Freshly grated coconut pounded with chili, onion, lime and dried fish flakes into a vibrant, spicy relish, essential at every Sri Lankan meal.
Sri Lankan Pol Sambol is a real, traditional Sri Lankan dish, known as Fresh Coconut Chili Relish. Freshly grated coconut pounded with chili, onion, lime and dried fish flakes into a vibrant, spicy relish, essential at every Sri Lankan meal.\n\nPol sambol is a foundational Sri Lankan condiment, its name combining 'pol' (coconut) with 'sambol' (relish), traditionally pounded using a mortar and pestle to release the coconut's oils and blend it thoroughly with chili and lime.\n\nThe result is a dish worth making on its own merits: it rewards patience with the technique and delivers real, specific flavor rooted in Sri Lankan home cooking, not a generic stand-in for a search term.
Serves 6
If using desiccated coconut, moisten it with a little warm water to rehydrate slightly.
Pound the chilies and salt together in a mortar and pestle, or pulse briefly in a food processor, until roughly crushed.
Add the grated coconut and continue pounding or pulsing until the mixture is well combined and the coconut releases some of its oil, turning slightly moist and clumpy.
Mix in the chopped onion and dried fish flakes if using.
Stir in lime juice, adjusting to taste.
Serve immediately as a side relish alongside rice and curry, or with hoppers and roti.
Pounding rather than simply mixing is traditional and important — it breaks down the coconut just enough to release its natural oils and bind the flavors together.

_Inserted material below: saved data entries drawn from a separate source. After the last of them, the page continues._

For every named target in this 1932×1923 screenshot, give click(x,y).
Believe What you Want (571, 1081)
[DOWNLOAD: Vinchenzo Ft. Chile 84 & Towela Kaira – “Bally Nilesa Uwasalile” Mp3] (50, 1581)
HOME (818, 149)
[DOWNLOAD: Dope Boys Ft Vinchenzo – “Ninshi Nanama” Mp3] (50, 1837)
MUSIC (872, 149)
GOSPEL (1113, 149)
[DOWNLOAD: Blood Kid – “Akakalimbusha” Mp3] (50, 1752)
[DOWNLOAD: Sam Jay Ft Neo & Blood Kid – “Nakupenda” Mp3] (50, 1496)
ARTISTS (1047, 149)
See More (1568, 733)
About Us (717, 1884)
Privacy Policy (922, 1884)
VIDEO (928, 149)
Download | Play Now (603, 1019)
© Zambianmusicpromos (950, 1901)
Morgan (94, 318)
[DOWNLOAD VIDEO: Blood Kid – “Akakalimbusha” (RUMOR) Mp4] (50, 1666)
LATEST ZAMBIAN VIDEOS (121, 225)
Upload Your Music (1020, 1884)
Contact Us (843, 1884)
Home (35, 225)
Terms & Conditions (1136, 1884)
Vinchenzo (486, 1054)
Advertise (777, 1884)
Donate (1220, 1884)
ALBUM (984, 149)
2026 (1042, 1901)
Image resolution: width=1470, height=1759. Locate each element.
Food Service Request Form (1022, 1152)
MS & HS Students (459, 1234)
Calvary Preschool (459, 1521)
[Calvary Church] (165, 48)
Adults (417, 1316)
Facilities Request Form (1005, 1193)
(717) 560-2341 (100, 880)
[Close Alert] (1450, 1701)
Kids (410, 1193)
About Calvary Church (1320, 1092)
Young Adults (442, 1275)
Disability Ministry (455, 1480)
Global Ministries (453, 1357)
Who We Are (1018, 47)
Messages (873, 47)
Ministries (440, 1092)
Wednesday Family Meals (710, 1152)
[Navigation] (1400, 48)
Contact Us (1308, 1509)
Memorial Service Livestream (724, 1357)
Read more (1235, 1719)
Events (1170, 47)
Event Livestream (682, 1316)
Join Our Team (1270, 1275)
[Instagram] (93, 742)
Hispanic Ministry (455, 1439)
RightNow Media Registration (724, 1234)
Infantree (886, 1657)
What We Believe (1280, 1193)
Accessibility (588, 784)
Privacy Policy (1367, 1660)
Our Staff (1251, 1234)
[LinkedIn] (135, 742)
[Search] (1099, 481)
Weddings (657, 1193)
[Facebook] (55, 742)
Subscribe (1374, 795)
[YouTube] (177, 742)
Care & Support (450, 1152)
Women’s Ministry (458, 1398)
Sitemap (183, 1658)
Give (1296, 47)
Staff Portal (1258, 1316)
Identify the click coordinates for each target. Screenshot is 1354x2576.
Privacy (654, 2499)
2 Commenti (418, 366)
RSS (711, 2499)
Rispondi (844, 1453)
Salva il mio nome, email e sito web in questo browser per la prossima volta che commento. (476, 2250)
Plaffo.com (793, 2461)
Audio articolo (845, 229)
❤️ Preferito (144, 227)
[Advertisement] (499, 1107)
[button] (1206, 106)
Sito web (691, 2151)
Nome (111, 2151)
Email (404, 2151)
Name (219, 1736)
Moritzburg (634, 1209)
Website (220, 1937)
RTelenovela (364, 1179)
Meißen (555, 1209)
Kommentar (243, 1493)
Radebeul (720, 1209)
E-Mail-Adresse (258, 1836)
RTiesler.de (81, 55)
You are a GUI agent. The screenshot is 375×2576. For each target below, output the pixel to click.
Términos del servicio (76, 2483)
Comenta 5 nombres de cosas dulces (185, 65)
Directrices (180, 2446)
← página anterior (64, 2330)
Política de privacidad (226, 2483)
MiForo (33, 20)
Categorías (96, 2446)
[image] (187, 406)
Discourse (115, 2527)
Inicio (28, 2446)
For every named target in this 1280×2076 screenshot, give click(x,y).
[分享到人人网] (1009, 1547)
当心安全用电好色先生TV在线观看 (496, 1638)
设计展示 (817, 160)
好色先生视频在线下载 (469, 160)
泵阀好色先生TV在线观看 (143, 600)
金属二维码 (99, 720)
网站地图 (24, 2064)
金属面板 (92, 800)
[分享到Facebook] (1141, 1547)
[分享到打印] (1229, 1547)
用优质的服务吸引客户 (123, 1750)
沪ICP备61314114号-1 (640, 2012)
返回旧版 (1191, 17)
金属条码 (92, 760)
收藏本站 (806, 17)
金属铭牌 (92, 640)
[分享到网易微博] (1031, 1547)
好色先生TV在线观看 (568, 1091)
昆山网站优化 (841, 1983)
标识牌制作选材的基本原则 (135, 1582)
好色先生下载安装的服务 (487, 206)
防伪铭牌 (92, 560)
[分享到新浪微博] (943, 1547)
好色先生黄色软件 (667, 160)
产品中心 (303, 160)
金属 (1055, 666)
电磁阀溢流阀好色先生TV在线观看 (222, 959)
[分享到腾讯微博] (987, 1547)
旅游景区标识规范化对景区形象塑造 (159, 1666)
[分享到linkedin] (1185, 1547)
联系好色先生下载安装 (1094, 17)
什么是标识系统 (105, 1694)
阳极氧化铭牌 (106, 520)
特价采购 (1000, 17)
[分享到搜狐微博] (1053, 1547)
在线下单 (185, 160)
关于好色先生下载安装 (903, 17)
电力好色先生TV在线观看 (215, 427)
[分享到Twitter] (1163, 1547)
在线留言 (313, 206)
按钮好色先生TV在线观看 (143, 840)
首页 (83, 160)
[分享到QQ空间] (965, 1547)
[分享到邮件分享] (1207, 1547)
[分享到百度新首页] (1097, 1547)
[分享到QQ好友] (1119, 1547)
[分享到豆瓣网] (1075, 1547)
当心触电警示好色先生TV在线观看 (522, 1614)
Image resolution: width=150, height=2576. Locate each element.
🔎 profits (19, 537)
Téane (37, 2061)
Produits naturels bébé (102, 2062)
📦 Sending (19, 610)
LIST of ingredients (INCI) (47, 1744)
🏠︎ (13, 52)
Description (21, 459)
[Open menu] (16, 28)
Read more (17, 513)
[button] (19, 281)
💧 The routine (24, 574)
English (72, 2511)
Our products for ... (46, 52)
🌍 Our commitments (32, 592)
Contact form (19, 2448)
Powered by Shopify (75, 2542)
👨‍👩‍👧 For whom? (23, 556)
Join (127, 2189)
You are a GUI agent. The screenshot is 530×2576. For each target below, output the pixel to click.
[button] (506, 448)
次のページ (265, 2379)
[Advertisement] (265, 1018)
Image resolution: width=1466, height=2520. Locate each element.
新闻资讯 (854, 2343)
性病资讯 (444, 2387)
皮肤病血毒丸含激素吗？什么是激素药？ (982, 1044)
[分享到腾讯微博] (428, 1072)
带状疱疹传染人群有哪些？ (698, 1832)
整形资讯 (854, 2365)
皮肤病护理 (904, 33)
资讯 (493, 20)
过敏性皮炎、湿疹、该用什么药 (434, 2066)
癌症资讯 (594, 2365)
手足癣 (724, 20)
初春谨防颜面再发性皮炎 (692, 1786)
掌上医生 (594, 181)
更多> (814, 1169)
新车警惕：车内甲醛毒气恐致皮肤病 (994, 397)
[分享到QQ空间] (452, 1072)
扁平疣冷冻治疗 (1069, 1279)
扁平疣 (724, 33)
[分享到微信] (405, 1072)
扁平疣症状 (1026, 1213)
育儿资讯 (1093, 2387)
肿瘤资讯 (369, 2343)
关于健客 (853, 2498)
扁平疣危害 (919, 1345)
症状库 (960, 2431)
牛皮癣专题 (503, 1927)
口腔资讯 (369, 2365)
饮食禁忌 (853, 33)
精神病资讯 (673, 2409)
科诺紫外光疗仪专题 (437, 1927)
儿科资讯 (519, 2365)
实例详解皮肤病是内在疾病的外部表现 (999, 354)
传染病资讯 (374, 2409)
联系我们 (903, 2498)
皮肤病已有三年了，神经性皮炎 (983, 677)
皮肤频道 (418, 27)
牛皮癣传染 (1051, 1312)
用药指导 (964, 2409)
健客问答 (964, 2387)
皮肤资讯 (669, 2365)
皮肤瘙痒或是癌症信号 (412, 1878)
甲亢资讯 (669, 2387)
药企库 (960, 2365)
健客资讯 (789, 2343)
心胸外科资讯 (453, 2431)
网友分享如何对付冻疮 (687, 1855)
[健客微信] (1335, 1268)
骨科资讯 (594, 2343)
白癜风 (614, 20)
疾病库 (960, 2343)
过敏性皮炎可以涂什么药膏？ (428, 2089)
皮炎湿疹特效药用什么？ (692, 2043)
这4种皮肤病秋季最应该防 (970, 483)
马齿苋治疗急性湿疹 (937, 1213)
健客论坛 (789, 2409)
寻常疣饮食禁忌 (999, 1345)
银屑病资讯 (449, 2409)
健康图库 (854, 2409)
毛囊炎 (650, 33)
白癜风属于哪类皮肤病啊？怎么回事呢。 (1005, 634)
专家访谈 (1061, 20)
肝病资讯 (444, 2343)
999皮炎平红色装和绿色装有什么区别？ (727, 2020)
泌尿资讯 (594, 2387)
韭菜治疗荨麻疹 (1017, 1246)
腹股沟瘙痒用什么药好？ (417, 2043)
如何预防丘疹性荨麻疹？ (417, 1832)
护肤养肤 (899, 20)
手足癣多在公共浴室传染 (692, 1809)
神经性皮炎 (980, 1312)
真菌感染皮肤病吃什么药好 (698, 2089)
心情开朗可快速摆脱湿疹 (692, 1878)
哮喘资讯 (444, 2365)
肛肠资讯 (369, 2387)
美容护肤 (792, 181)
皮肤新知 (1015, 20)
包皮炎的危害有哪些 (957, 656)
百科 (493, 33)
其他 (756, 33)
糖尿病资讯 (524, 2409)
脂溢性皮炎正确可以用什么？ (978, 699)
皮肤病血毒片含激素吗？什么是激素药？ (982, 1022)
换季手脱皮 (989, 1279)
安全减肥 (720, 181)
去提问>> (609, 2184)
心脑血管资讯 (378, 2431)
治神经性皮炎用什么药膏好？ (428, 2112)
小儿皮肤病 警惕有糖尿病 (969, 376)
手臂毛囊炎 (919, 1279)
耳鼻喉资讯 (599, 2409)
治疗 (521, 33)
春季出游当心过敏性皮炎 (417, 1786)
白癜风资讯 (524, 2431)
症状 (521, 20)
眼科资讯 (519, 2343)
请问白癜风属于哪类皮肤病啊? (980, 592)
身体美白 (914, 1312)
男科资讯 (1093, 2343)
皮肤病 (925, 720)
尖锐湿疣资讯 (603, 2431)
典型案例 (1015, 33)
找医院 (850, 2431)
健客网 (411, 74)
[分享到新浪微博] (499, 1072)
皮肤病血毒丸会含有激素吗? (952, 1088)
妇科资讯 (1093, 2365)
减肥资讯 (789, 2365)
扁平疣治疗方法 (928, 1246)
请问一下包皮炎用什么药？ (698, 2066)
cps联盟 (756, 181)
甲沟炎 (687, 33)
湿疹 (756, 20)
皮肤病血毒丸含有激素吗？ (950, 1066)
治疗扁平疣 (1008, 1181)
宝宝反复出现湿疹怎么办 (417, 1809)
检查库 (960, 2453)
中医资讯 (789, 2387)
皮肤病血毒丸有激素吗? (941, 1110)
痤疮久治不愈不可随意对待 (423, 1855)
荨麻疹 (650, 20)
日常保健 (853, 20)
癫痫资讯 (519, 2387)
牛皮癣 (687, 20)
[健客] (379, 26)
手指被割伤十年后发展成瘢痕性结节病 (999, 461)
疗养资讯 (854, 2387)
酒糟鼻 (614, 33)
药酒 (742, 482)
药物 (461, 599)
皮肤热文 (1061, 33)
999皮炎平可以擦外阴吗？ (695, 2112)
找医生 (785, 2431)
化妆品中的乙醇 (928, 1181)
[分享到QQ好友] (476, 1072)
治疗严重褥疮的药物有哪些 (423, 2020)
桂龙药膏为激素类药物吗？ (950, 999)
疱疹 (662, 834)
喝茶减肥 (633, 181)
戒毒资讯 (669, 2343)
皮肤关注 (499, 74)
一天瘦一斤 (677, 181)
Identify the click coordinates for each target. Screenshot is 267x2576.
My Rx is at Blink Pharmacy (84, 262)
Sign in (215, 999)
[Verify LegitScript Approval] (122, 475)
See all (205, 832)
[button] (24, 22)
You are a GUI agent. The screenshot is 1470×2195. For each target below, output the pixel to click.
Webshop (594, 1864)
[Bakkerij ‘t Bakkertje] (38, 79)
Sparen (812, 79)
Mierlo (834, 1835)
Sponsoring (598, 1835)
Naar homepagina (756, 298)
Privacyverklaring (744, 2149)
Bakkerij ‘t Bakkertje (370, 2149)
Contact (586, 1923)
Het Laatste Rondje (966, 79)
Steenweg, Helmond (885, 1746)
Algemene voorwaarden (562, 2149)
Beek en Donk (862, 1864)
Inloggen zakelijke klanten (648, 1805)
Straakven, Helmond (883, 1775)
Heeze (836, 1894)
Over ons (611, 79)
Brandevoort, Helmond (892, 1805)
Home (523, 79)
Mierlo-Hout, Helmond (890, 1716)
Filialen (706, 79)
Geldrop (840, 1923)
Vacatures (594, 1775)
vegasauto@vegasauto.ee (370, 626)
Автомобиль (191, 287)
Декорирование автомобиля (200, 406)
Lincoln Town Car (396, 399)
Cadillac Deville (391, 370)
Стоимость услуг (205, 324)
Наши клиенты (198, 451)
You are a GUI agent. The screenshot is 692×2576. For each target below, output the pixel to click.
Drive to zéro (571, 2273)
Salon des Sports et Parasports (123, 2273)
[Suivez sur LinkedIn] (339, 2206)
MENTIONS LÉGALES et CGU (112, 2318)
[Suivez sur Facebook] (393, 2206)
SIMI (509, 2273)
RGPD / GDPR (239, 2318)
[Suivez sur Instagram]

Use fresh coconut if at all possible for the best flavor and texture; desiccated coconut works but needs rehydrating first.
Add lime juice just before serving, since it's what brightens the whole dish and should taste fresh, not muted.
A version without dried fish makes an easy vegetarian or vegan pol sambol.
Some households add a pinch of Maldive fish powder for extra umami depth.
Adjust the amount of chili to taste for a milder or spicier version.
Refrigerate leftovers in an airtight container for up to 3 days. Reheat gently on the stovetop or in the microwave with a splash of water or stock to loosen the texture.
Pol sambol is a foundational Sri Lankan condiment, its name combining 'pol' (coconut) with 'sambol' (relish), traditionally pounded using a mortar and pestle to release the coconut's oils and blend it thoroughly with chili and lime.
Unsweetened desiccated coconut, moistened with a little warm water, is a very good substitute widely used even in Sri Lanka when fresh coconut isn't available.
A dried, cured tuna product common in Sri Lankan cooking that adds deep umami flavor; dried shrimp or a pinch of fish sauce can substitute if unavailable.
It's best eaten fresh within a day, since the coconut can turn slightly rancid if stored too long, especially at room temperature.